- _What you should do_: Identify every line in the records that contains the string "Find" and copy each such line in full. Match case exactly.

>>>>

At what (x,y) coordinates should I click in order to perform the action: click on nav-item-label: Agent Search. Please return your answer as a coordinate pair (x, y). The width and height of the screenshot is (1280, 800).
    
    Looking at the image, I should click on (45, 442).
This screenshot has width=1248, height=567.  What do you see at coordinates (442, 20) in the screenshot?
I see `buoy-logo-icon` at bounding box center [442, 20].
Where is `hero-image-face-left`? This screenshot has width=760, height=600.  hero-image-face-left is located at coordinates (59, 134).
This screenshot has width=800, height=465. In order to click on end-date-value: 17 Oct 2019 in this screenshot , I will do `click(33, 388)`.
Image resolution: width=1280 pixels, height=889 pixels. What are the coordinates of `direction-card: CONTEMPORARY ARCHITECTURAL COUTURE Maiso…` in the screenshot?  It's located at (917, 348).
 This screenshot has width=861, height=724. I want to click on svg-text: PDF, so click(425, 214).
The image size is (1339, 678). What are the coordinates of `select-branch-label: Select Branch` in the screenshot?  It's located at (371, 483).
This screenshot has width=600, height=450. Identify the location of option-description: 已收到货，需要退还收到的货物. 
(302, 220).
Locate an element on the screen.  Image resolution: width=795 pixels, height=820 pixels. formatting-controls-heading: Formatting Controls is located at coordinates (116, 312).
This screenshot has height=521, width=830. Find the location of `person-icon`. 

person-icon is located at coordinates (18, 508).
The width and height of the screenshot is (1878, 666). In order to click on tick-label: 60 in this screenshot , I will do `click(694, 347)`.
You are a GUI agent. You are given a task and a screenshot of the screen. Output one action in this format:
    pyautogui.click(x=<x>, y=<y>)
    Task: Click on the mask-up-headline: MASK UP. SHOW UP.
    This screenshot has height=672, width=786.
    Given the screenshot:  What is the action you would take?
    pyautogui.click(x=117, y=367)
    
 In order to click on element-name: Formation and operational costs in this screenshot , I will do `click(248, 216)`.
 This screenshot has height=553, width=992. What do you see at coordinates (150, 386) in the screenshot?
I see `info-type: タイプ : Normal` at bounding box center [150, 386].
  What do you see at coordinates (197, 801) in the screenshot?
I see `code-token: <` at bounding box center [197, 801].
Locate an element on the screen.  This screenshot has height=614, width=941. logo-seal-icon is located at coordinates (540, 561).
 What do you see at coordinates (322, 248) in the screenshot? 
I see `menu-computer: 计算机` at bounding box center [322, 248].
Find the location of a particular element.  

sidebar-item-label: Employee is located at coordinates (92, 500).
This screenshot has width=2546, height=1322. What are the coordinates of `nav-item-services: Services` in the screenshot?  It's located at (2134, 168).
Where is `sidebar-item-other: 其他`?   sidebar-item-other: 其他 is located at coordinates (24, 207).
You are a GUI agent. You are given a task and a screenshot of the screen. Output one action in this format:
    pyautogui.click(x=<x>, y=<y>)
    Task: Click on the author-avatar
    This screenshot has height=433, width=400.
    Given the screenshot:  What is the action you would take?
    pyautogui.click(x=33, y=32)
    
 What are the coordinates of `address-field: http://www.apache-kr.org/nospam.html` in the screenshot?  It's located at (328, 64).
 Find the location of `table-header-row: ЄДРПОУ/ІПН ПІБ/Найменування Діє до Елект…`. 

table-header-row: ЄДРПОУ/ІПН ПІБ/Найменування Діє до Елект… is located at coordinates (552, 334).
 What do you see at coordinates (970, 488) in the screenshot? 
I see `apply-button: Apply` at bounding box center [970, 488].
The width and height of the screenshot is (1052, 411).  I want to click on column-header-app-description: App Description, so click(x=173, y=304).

<<<<

- _Written solution_:
This screenshot has height=521, width=830. Find the location of `person-icon`. 
Find the location of a particular element.  
 Find the location of `table-header-row: ЄДРПОУ/ІПН ПІБ/Найменування Діє до Елект…`. 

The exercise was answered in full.